[Stored data entries]
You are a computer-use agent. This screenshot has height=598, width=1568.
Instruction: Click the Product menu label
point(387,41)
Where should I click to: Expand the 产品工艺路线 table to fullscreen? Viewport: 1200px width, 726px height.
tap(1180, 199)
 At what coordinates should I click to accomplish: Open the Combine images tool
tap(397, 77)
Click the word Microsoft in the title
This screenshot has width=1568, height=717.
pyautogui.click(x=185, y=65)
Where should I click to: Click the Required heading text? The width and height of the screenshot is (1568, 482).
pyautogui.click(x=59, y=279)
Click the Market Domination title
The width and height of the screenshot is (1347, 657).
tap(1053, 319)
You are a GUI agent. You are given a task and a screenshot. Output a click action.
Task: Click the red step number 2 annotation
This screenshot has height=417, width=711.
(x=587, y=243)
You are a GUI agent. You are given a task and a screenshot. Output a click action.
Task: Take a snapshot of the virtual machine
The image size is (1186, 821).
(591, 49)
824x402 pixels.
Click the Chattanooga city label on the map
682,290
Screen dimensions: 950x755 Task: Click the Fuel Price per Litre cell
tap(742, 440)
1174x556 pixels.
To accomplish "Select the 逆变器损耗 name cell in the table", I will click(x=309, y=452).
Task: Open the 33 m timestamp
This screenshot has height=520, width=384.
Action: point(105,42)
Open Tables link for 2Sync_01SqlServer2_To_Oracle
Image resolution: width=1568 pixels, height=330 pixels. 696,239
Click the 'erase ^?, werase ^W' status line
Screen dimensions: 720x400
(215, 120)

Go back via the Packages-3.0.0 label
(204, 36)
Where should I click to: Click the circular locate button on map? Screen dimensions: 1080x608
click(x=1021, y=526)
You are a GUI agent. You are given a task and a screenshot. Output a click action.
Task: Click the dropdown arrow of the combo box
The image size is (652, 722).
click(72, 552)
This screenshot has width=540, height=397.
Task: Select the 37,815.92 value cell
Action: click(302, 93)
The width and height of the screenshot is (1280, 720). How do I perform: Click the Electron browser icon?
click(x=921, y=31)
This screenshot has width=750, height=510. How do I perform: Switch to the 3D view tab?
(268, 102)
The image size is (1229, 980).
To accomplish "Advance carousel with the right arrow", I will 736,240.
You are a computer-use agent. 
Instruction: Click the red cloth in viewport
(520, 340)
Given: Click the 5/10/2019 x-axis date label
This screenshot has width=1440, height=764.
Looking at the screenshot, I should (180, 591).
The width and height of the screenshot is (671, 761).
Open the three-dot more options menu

[About this task] Your answer should be each line of the data that contains the word "will", copied as it stands.

[Written solution]
To accomplish "Select the 逆变器损耗 name cell in the table", I will click(x=309, y=452).
To accomplish "Advance carousel with the right arrow", I will 736,240.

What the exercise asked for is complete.